Getting to the bottom of it
Sky Vegas, an online casino brand owned by Flutter Entertainment, is now under investigation by the UK Gambling Commission (UKGC) over allegations that it offered free spins to gambling addicts.
The operator allegedly sent promotional messages to gamblers who had self-excluded and people who had opted out of receiving marketing communications. Sky Vegas, part of the Sky Betting and Gaming brand, took to Twitter on Tuesday to apologize for the error:
One of the emails Sky Vegas sent last week had a subject line asking the recipient to take a look inside to see the mystery bonus. The body of the email stated: “Here at Sky Vegas, we love the unexpected. That’s right. Simply opt in, spend £5 and claim your 100 free spins. The best part? Whatever you win is yours to keep – that’s the fun in fair!”
A serious issue
Creating a safer gambling environment is one of the main priorities of the UKGC. As part of the licensing conditions for the UK gambling market, no operator can send marketing communications to people that have self-excluded.
This is also not the first time that Sky Betting and Gaming has faced an investigation by the UK gambling authorities for advertising to self-excluded people. In 2018, it received a £1m ($1.36m) fine after its Sky Bet sports wagering offering sent promotional material to over 50,000 customers, including self-excluded gamblers.

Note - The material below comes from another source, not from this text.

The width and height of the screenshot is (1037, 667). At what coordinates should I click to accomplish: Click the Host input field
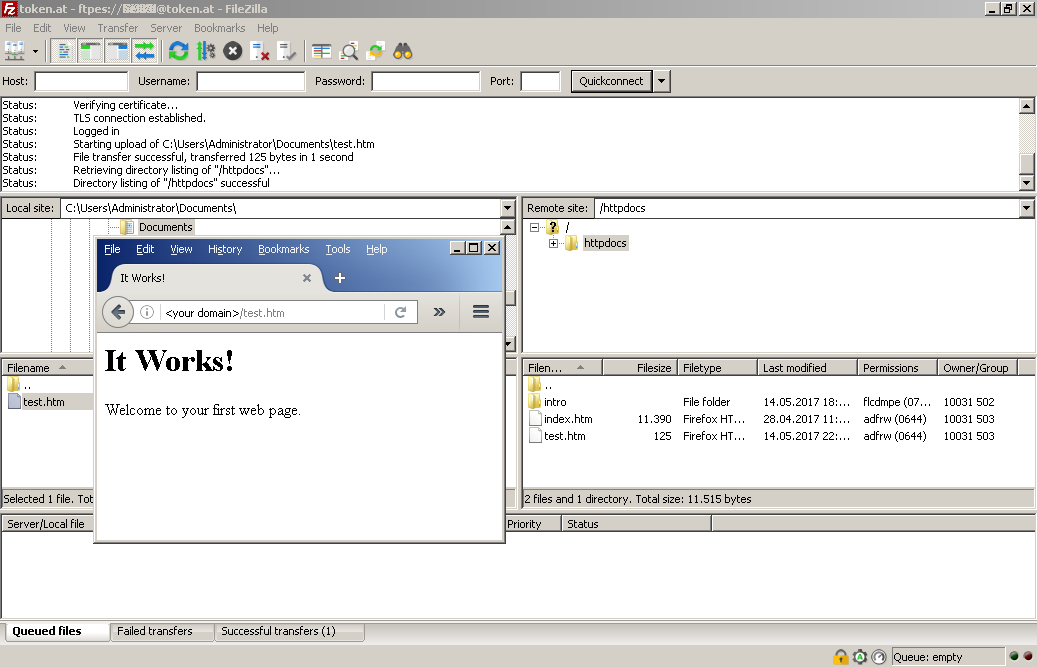point(81,81)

Promoting a safer gambling environment
News of this investigation into Sky Vegas comes in the middle of Safer Gambling Week in the UK. Proponents of stricter regulation in the sector have cited this latest incident as a reason why operators should not have the option to self-regulate. Former Conservative Party leader Iain Duncan Smith labeled the incident “utterly shocking.”
the company hopes to prevent any drastic legislative changes
Speaking to investors earlier this week regarding the UK government’s ongoing review of gambling law, Flutter Entertainment CEO Peter Jackson said the company hopes to prevent any drastic legislative changes by introducing its own measures. To this effect, the company has already added a monthly net deposit cap of £500 ($682) for all UK and Ireland customers younger than 25 years old.
Despite his hope to prevent strict new measures, Jackson said that it is hard to envision any real growth in the UK’s online market “in the face of all those interventions and changes which we expect to happen.”